### Source material ###

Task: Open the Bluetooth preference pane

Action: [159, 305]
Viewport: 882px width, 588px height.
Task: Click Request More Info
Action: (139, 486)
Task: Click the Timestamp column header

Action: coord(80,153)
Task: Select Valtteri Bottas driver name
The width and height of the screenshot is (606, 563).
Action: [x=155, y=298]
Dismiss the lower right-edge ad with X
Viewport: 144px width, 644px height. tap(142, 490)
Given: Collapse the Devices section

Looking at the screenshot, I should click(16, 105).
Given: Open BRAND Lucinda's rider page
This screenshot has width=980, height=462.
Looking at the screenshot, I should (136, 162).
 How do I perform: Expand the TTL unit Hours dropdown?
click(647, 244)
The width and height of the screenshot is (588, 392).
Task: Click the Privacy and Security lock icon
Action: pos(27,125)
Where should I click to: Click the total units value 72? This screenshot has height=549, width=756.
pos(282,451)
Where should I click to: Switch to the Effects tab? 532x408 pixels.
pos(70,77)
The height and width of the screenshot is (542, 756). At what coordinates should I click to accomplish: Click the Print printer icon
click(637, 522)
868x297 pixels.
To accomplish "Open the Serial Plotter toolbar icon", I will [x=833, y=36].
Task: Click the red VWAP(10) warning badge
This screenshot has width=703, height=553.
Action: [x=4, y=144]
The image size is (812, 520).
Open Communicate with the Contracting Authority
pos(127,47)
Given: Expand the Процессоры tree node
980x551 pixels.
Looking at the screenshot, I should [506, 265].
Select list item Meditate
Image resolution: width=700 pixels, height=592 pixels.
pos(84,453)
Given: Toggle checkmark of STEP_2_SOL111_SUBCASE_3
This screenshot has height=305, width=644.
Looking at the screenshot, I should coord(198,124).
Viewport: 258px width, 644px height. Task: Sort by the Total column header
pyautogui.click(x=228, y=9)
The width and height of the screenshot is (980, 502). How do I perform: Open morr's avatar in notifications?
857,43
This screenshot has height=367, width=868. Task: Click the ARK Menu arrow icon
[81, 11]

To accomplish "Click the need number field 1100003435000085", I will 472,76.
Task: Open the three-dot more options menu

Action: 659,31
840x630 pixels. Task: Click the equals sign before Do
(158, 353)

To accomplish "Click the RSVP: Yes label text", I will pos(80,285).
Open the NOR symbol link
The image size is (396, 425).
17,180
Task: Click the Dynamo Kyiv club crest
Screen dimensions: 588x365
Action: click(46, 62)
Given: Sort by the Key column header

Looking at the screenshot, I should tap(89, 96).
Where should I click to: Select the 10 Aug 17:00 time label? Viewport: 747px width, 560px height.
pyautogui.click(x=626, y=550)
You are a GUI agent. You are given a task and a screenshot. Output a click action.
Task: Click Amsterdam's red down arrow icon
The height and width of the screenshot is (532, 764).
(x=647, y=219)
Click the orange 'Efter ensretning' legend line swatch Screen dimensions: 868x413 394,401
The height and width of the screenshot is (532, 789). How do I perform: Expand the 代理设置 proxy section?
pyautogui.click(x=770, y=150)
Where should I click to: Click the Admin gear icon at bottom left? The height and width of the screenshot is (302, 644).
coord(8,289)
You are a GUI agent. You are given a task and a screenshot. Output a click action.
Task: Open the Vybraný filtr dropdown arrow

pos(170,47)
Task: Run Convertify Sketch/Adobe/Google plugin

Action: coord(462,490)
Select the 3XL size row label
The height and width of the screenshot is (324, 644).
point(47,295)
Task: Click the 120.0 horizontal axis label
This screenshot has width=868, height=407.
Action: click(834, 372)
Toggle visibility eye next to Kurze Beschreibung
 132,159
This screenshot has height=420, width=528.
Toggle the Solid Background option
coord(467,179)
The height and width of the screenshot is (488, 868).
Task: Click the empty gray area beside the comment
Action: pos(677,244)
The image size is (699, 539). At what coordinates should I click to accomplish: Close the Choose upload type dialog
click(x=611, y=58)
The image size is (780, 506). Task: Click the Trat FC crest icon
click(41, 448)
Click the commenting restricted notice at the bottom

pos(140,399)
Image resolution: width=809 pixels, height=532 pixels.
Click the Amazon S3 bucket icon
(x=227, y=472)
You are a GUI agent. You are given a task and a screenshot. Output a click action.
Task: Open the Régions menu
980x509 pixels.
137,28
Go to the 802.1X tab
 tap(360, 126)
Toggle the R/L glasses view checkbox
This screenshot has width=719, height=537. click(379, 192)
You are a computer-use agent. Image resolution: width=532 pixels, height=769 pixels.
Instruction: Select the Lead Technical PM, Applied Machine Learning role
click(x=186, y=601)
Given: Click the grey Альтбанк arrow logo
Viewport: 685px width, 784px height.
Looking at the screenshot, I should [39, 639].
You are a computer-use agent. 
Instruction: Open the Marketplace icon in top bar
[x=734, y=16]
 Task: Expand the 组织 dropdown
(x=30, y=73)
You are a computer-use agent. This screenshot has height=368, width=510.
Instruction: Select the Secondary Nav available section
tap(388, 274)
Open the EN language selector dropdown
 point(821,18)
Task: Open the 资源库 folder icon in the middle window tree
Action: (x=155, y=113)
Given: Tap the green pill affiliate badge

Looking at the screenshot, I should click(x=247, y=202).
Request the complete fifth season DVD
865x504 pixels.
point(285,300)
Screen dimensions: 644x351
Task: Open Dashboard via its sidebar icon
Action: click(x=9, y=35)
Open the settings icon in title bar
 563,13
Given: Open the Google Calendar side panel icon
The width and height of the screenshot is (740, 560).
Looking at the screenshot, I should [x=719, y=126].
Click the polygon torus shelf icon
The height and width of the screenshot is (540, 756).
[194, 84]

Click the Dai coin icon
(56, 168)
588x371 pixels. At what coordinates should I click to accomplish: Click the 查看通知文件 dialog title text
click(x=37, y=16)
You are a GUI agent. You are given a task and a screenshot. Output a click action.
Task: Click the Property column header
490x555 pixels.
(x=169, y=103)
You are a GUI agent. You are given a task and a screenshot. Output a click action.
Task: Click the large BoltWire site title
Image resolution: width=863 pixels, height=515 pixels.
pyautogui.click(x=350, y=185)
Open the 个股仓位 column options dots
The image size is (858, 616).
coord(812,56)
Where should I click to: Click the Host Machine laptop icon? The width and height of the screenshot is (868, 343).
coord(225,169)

###

__The problem__.
Search the entries above for the string "computer". Copy each line in which it appears.

__Solution__.
You are a computer-use agent. Image resolution: width=532 pixels, height=769 pixels.
You are a computer-use agent. 
You are a computer-use agent. This screenshot has height=368, width=510.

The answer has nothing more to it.